4 – La possibilité de diffuser.
Comme il est très facile de récolter des milliers de graines, on peut en donner partout autour de soi. La graine est synonyme de partage. Elle a toujours été synonyme de partage d’ailleurs. Et si on connaît beaucoup de jardiniers, on peut vite arriver à diffuser chaque année plusieurs dizaines de sachets de graines. Et comme les jardiniers sont plutôt généreux par nature (enfin, tous ceux que je connais), vous recevrez souvent en échange d’autres variétés que vous n’avez pas.
5 – Anticiper la baisse des variétés disponibles.
Vous l’avez peut-être remarqué, le nombre de variétés hybrides proposées dans les catalogues (ou sous forme de plants en jardinerie) augmente chaque année de manière insidieuse. Or ces variétés hybrides ne sont pas reproductibles. Le risque est donc grand de se retrouver un jour à la merci complète des semenciers. C’est pourquoi il est urgent de récupérer les variétés non hybrides et de les reproduire soi-même avant qu’il ne soit trop tard. Et si dans 20 ans, vous trouvez quand même dans les catalogues des graines de tomate marmande, il y aura beaucoup de chances pour que cette marmande ne soit plus la vraie. Alors, faites vite car j’ai l’impression que tout s’accélère.

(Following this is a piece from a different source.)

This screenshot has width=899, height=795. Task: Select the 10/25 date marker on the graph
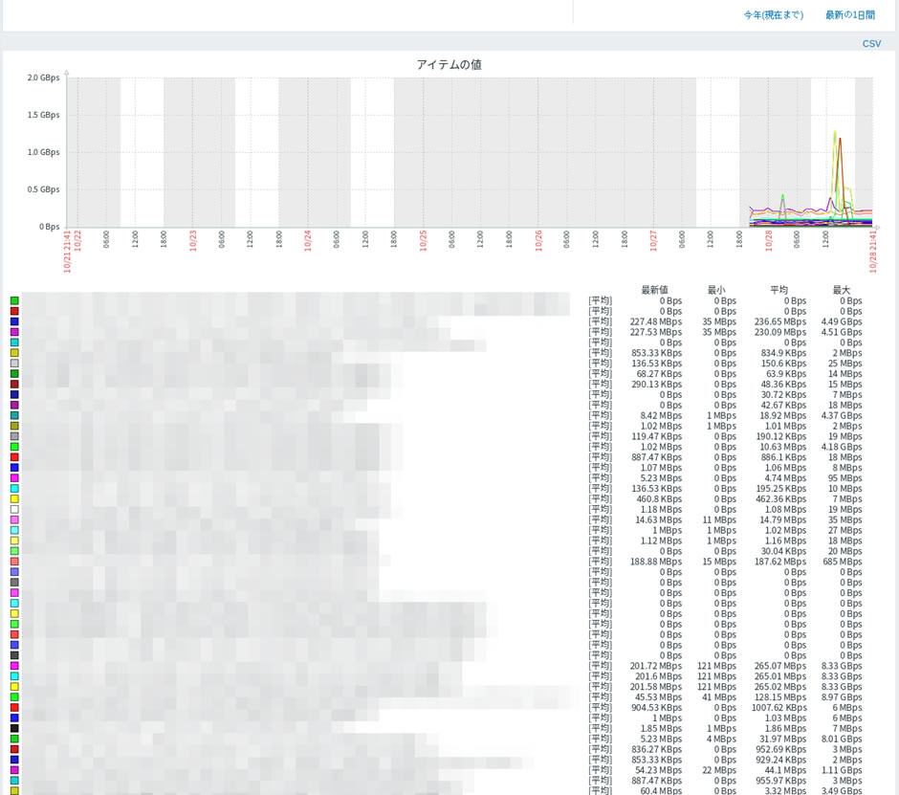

6 – Acclimater ses graines, c’est s’adapter aux changements climatiques
Je termine par ce dernier argument car il me semble essentiel. Je m’explique. On a tous des conditions de jardinage différentes qui varient d’une région à l’autre mais aussi d’un jardin à l’autre. Les phénomènes sont aujourd’hui amplifiés : augmentation des vents, pointes de chaleur, de froid, déphasage des saisons … Or, les graines qu’on nous vend sont produites dans des conditions optimales, sans excès dans un sens ou dans un autre. Les plantes qui ont produit ces graines n’ont jamais eu soif, elles n’ont jamais eu faim, elles n’ont jamais eu trop chaud, elles n’ont jamais eu trop froid, et comme elles sont cultivées la plupart du temps en serre, elles n’ont même jamais été sous la pluie ou dans les brouillards. Bref, ces plantes n’ont jamais connu la vraie vie. A nous de leur apprendre ! Bien entendu, il faut se procurer des graines au départ. Alors, si on n’a pas la possibilité d’échanger avec d’autres, achetons tout de même des graines qui viennent de plantes chouchoutées par les semenciers. Mais soyez sûrs qu’ensuite, année après année, en les semant dans les conditions qui sont celles de votre jardin et de votre climat, vous les adapterez à votre terre, plus facilement même que vous ne l’imaginez, l’acclimatation se fait déjà au bout de quelques années. Et si le climat évolue comme il est en train de le faire, certaines de vos plantes s’adapteront aussi (dans une certaine mesure) au manque d’eau, aux excès d’humidité … Les changements climatiques et les excès engendrés par ces modifications rapides font que certains jardiniers confirmés se posent même la question d’arrêter ou non la pratique du jardinage. Il est certain que dans 10 ans, ceux qui seront encore jardiniers seront ceux qui auront eu l’envie et la volonté de s’adapter et qui auront mis en place les méthodes de jardinage adéquates, la production de ses propres semences étant dans ce cas un passage (presque) obligé.
Mais la vraie raison de faire ses graines (s’il en fallait une) est résumée par cette phrase de Christian Boué (« Produire ses graines bio », éditions Terre Vivante) : « Faites-le tout simplement par amour de la vie comme, justement, une plante le fait pour ses graines ».